Aangezien de eisen die aan de grafische kaart gesteld worden afhankelijk zijn van de taken die men ermee wil gaan uitvoeren, wordt een onderscheid gemaakt tussen de 'Internet & Office'-gebruiker, de mainstream gamers, de die-hardgamer, de multimediagebruiker en de gebruiker van professionele applicaties. Voor de kantoorgebruiker is de reviewer duidelijk: aangezien deze systemen nooit met games in aanraking komen volstaat hier eigenlijk zelfs een onboard geïntegreerde oplossing. Wie toch een extra videokaart wil installeren kan terecht bij de Radeon X300, Radeon 9200, Volari V3 of GeForce 4 MX. De gewone gamers kunnen het beter bij de Radeon X600, X700, 9550 en 9600 zoeken. In de nVidia-stal kunnen zij terecht bij de GeForce 6200 en 6600. Alternatieven zijn er in de vorm van S3's DeltaChrome S8 en XGI's Volari V5.
Die-hardgamers eisen echter het maximale van hun hardware en kunnen het dan ook beter in de hogere regionen gaan zoeken. Zij zullen niet teleurgesteld worden door de Radeon X800 of X850 en de GeForce 6800. In de multimediasector is het namelijk vooral ATi die domineert met zijn 'All in Wonder'-reeks. De Personal Cinema-kaarten van nVidia zijn vergelijkbaar, maar bevatten veel minder recente modellen. Matrox biedt dan weer oplossingen voor het meer professionele capture-werk. Ook voor CAD-tekenaars en andere professionele gebruikers zijn er alternatieven, waaronder 3D Labs' Wildcat en Matrox' Parhelia. ATi en nVidia worden hier respectievelijk vertegenwoordigd door de FireGL- en Quadro-lijn.
In zijn conclusie stelt de reviewer dat het vooral ATi's en nVidia's ambities om steeds snellere kaarten met betere prestaties te produceren zijn die de prijzen van de videokaarten de hoogte in gejaagd hebben.

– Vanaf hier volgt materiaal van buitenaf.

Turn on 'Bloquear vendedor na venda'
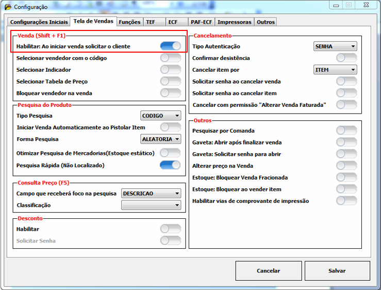Image resolution: width=381 pixels, height=290 pixels. 170,93
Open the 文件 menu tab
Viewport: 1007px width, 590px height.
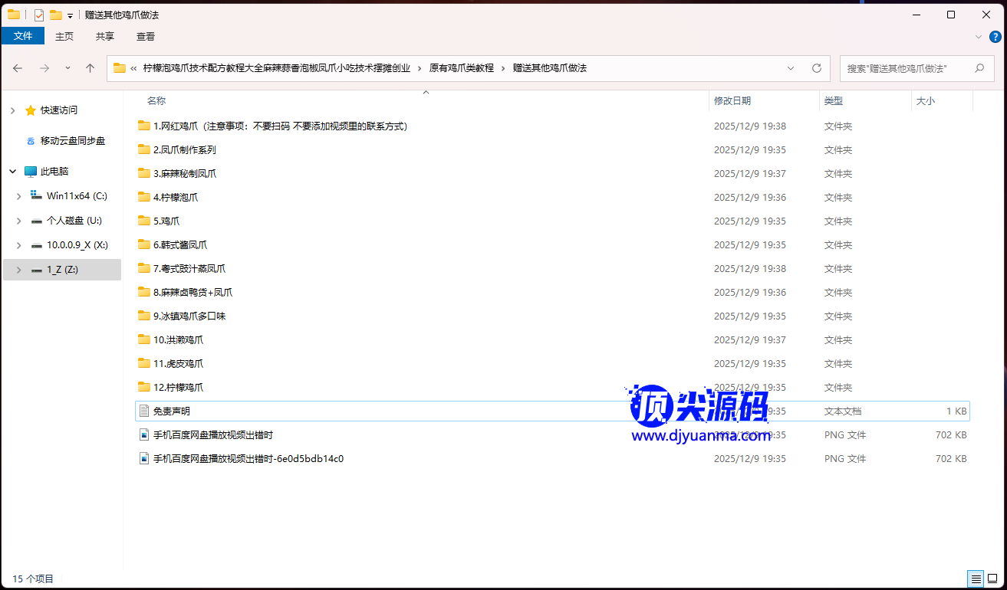tap(23, 36)
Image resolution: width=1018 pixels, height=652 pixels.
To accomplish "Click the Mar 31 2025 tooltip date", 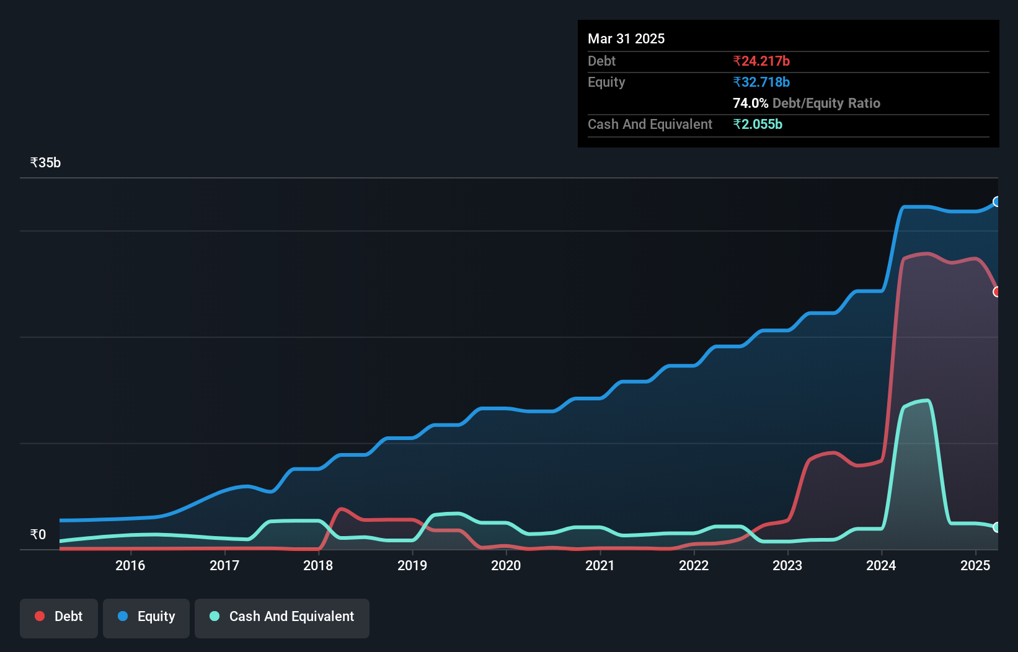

Voor het grootste deel van de gebruikers is al deze grafische kracht echter overbodig en deze fabrikanten zullen zich volgens Toms Hardware dan ook moeten herpakken als ze een echte rol willen blijven spelen op de entry-levelmarkt. De geïntegreerde oplossingen in chipsets en onboard chips vormen namelijk een belangrijke concurrent voor de low-endvideokaarten. Met de nForce-chipset heeft nVidia op deze markt een belangrijk voordeel, hoewel de Xpress 200 van ATi een sterk alternatief is. De recente goedkope kaarten, de X300 HyperMemory en de GeForce 6200 TC, zijn vanwege hun prijs echter niet interessant voor kantoorgebruik en vanwege de prestaties niet interessant voor gamers, aldus de reviewer.